Pull out every line from the listing that has the word "screenshot".
◇ ◇ ◇ ◇
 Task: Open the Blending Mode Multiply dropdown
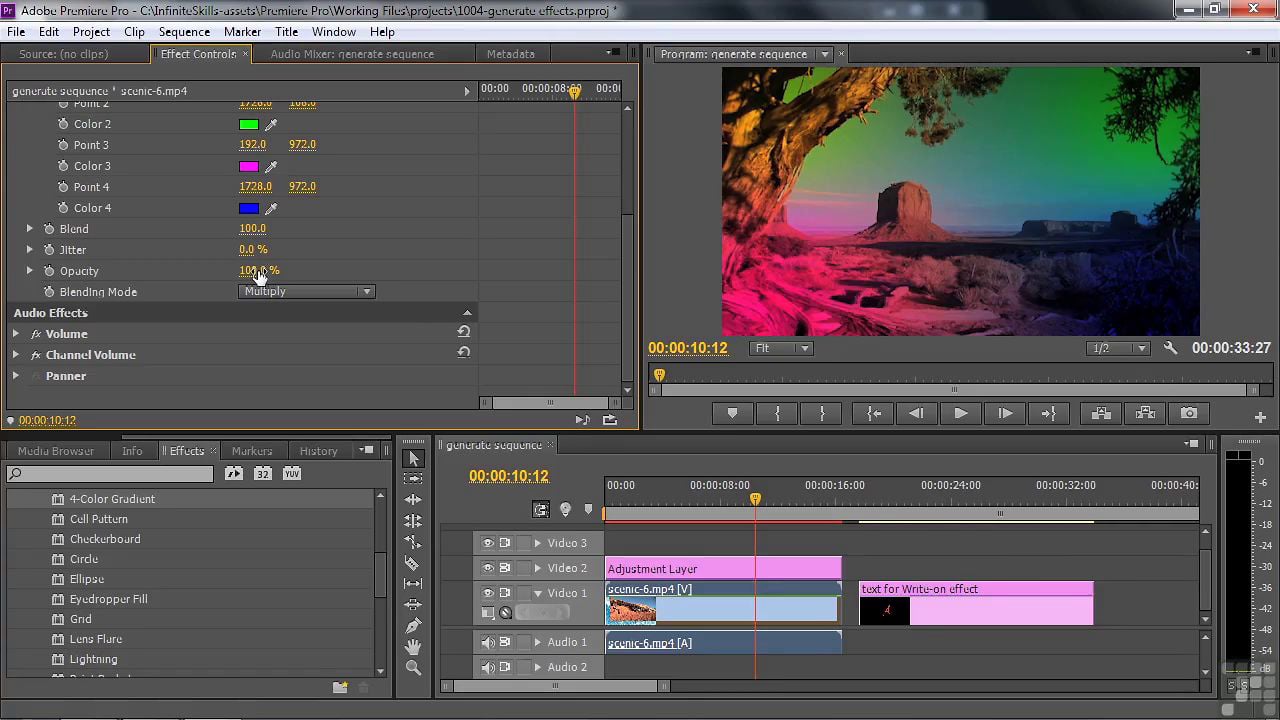[x=306, y=292]
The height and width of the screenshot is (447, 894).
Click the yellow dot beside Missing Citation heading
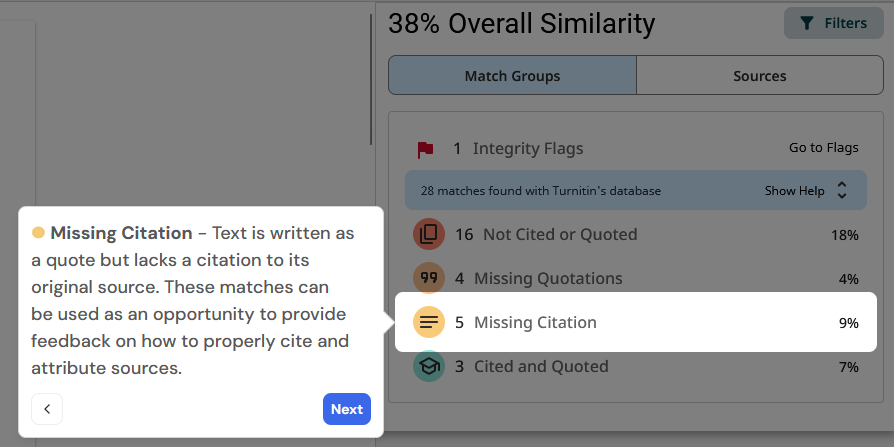click(39, 233)
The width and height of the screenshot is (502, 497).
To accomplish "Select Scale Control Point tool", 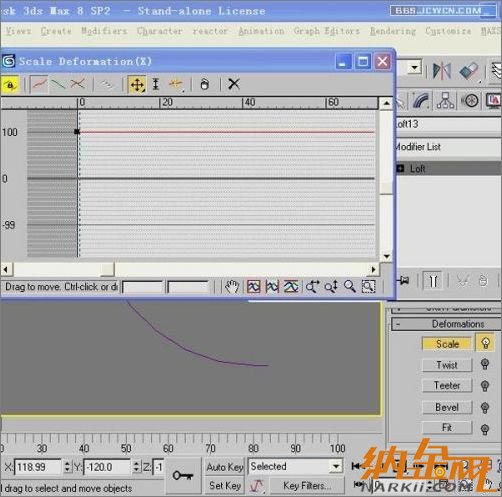I will pyautogui.click(x=156, y=84).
◇ ◇ ◇ ◇
## Response to this exercise
The height and width of the screenshot is (447, 894).
The width and height of the screenshot is (502, 497).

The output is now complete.